Given instruction: Format the lines as a numbered list with blank lines omitted, starting at the line that contains "Click the bottom-left" and ending at the line that contains "[1070, 162]". Leave the pictures out of your answer.

Recorded data:
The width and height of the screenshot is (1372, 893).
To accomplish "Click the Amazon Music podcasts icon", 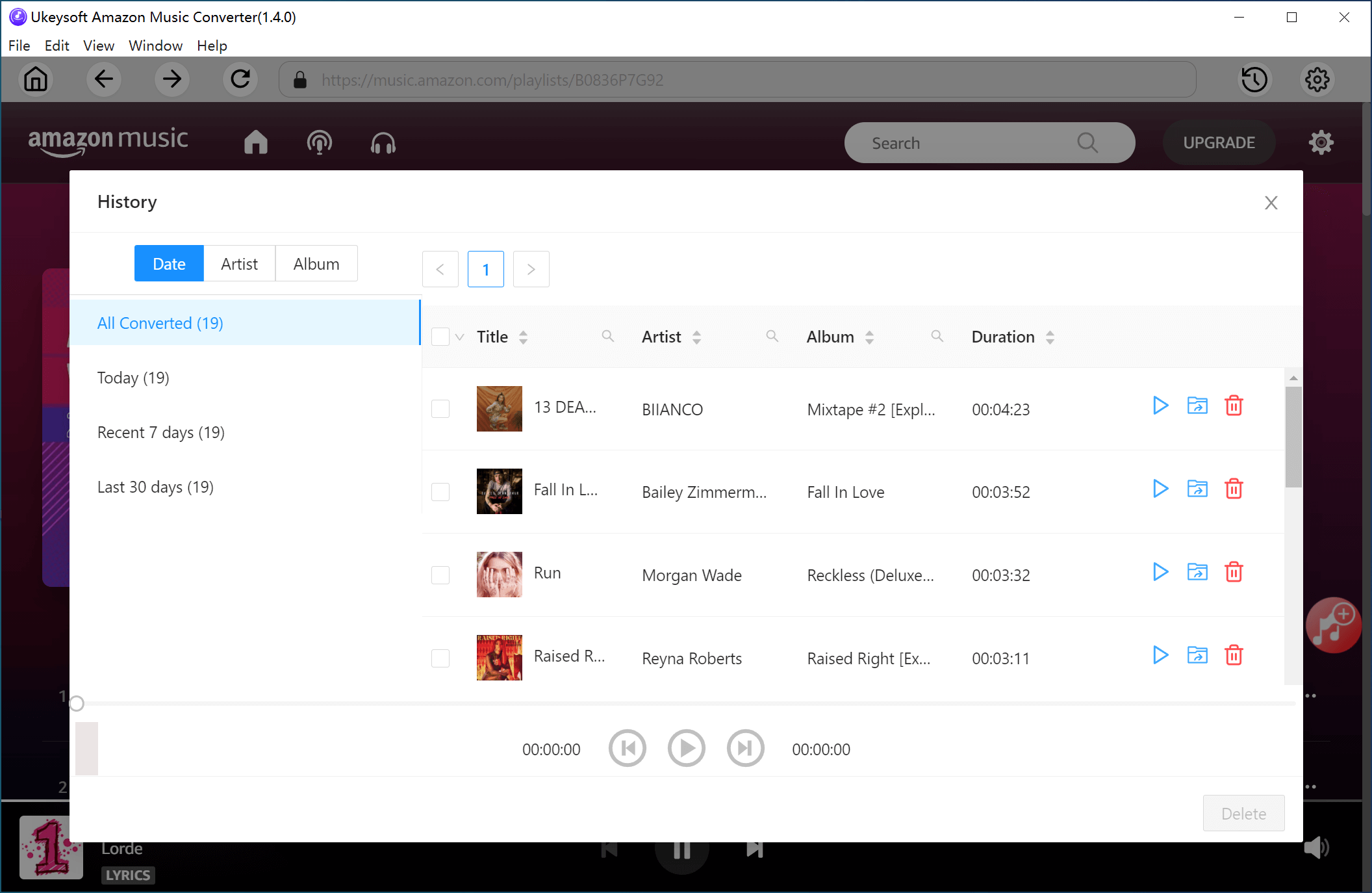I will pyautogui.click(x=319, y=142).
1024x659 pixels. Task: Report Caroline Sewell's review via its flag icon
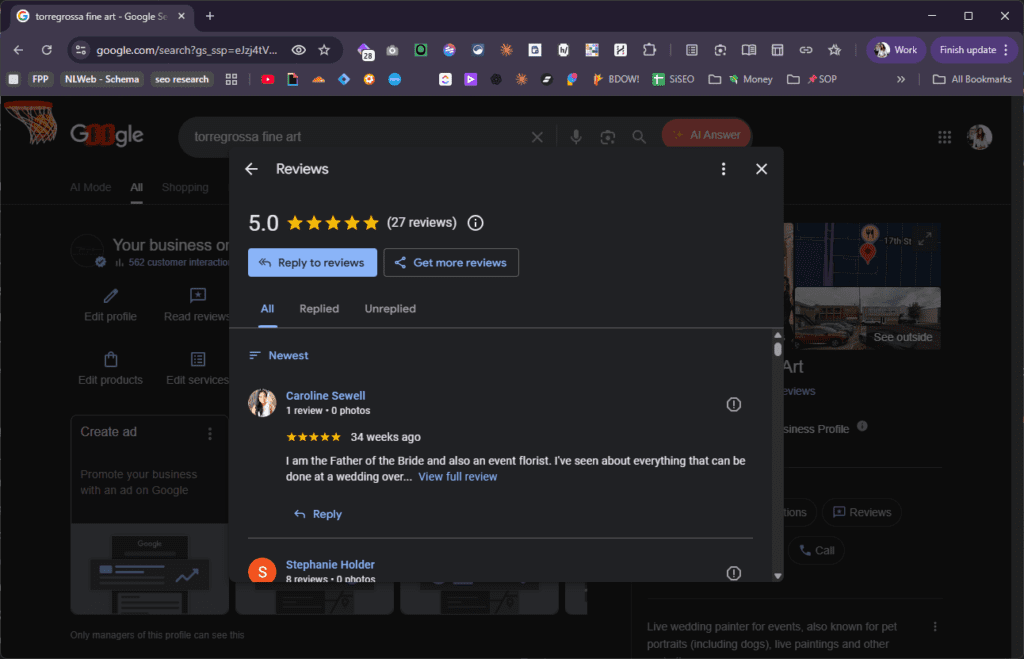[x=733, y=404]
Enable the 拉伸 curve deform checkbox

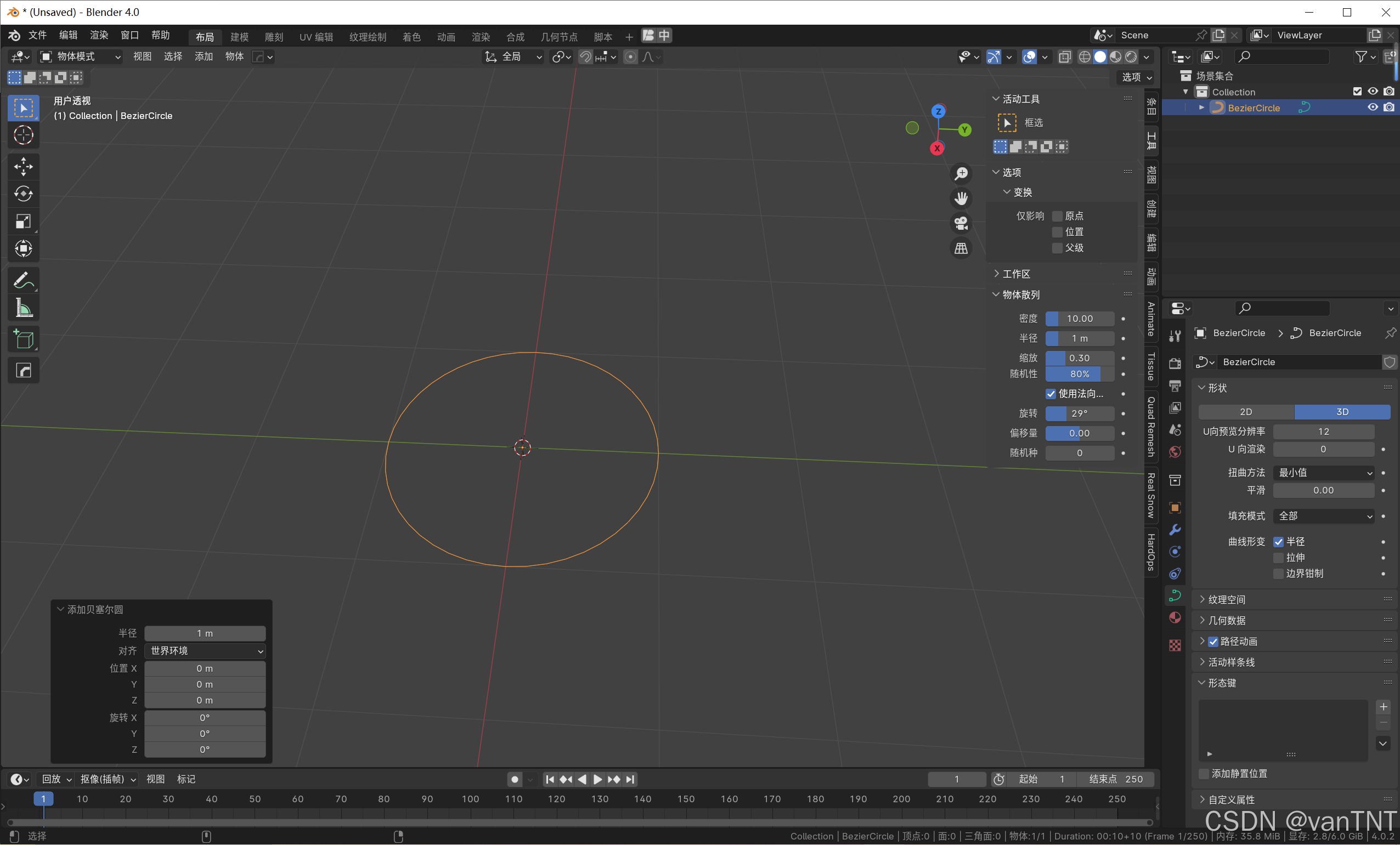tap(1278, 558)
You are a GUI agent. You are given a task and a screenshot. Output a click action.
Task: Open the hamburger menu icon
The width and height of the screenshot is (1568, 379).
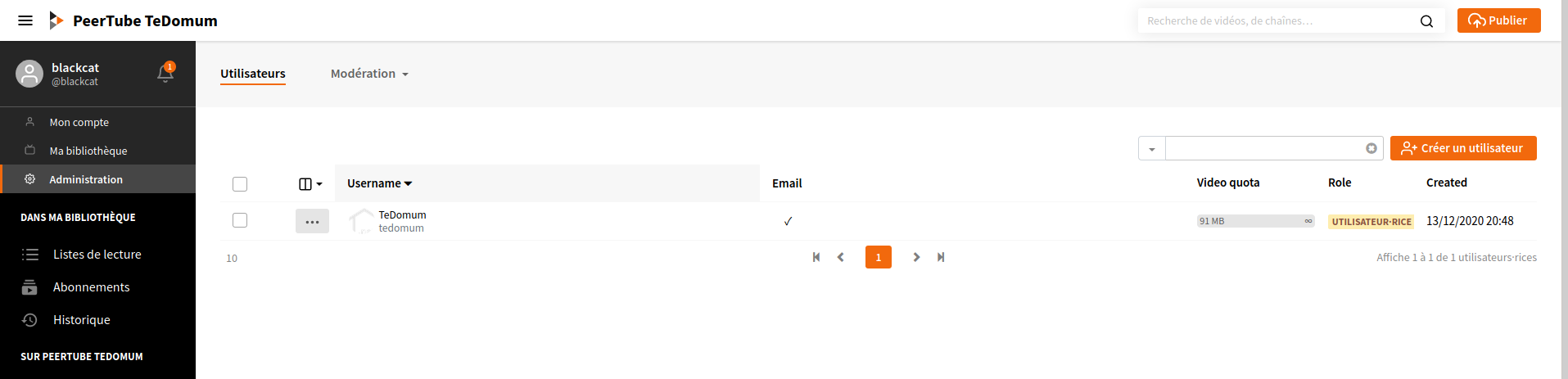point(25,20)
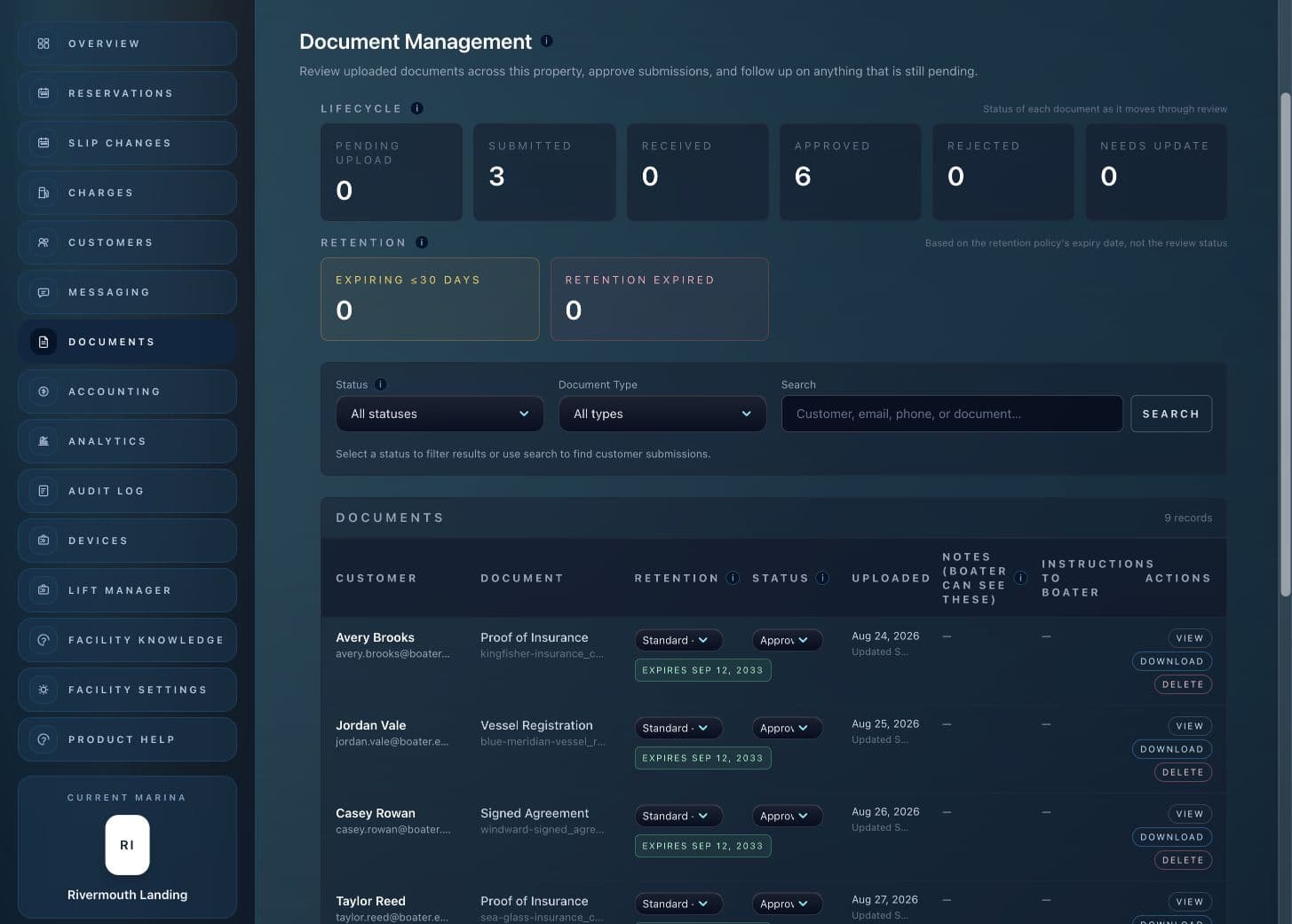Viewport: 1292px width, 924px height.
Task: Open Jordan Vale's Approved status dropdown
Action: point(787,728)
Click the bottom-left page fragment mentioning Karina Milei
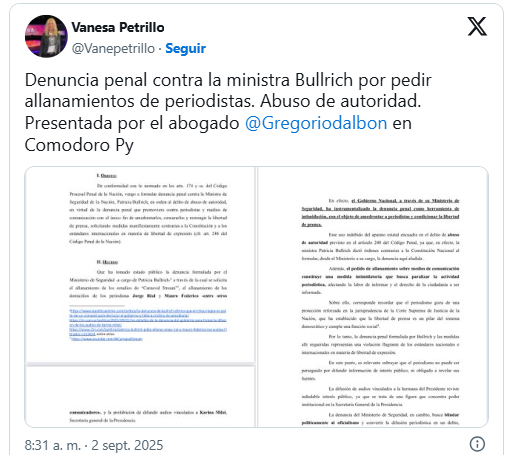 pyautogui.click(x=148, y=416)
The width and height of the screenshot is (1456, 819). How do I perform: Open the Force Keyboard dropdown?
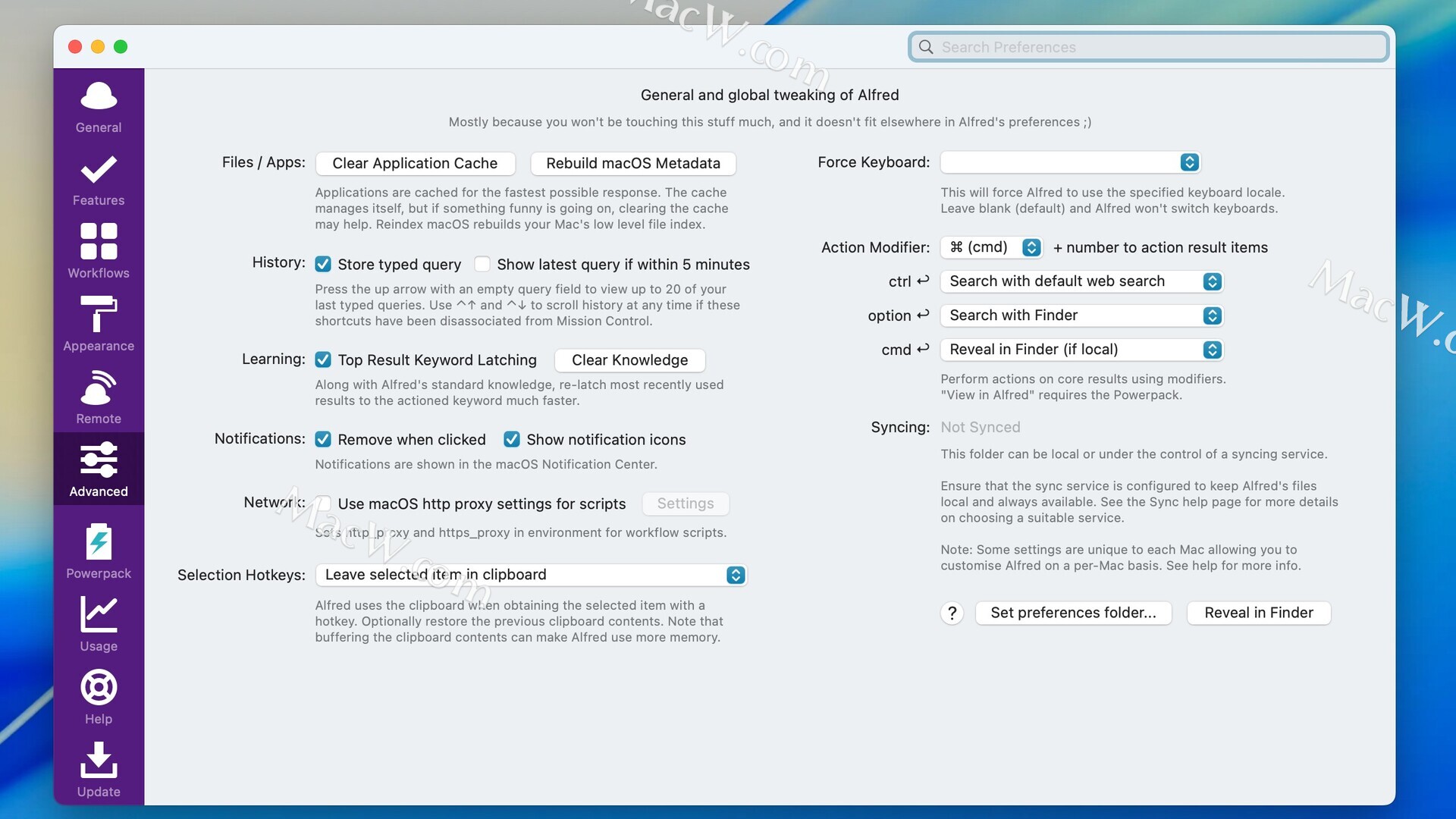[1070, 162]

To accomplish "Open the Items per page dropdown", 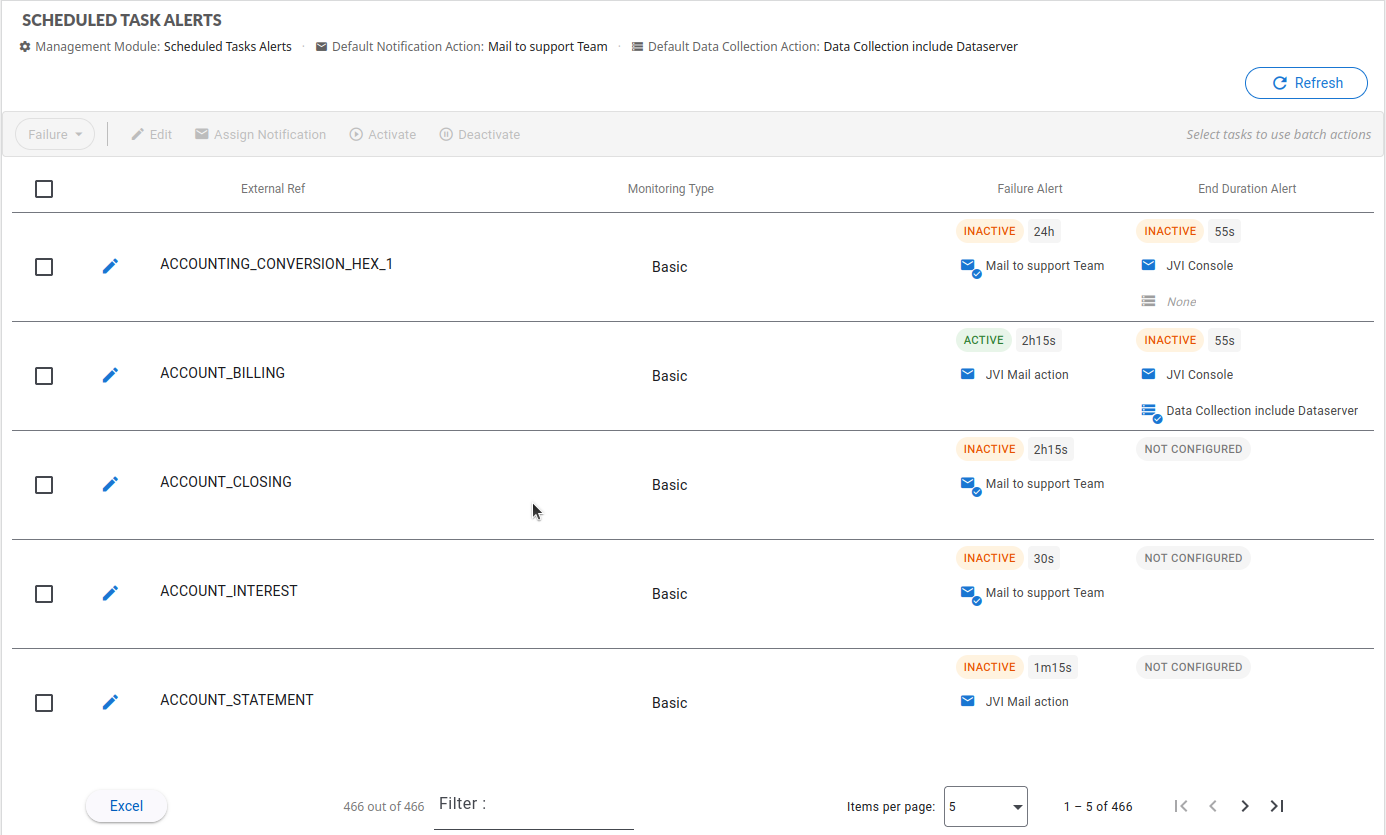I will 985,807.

Response to the exercise:
1. Click the bottom-left page fragment mentioning Karina Milei
2.  pyautogui.click(x=148, y=416)
3. The width and height of the screenshot is (1456, 819). How do I perform: Open the Force Keyboard dropdown?
4. [1070, 162]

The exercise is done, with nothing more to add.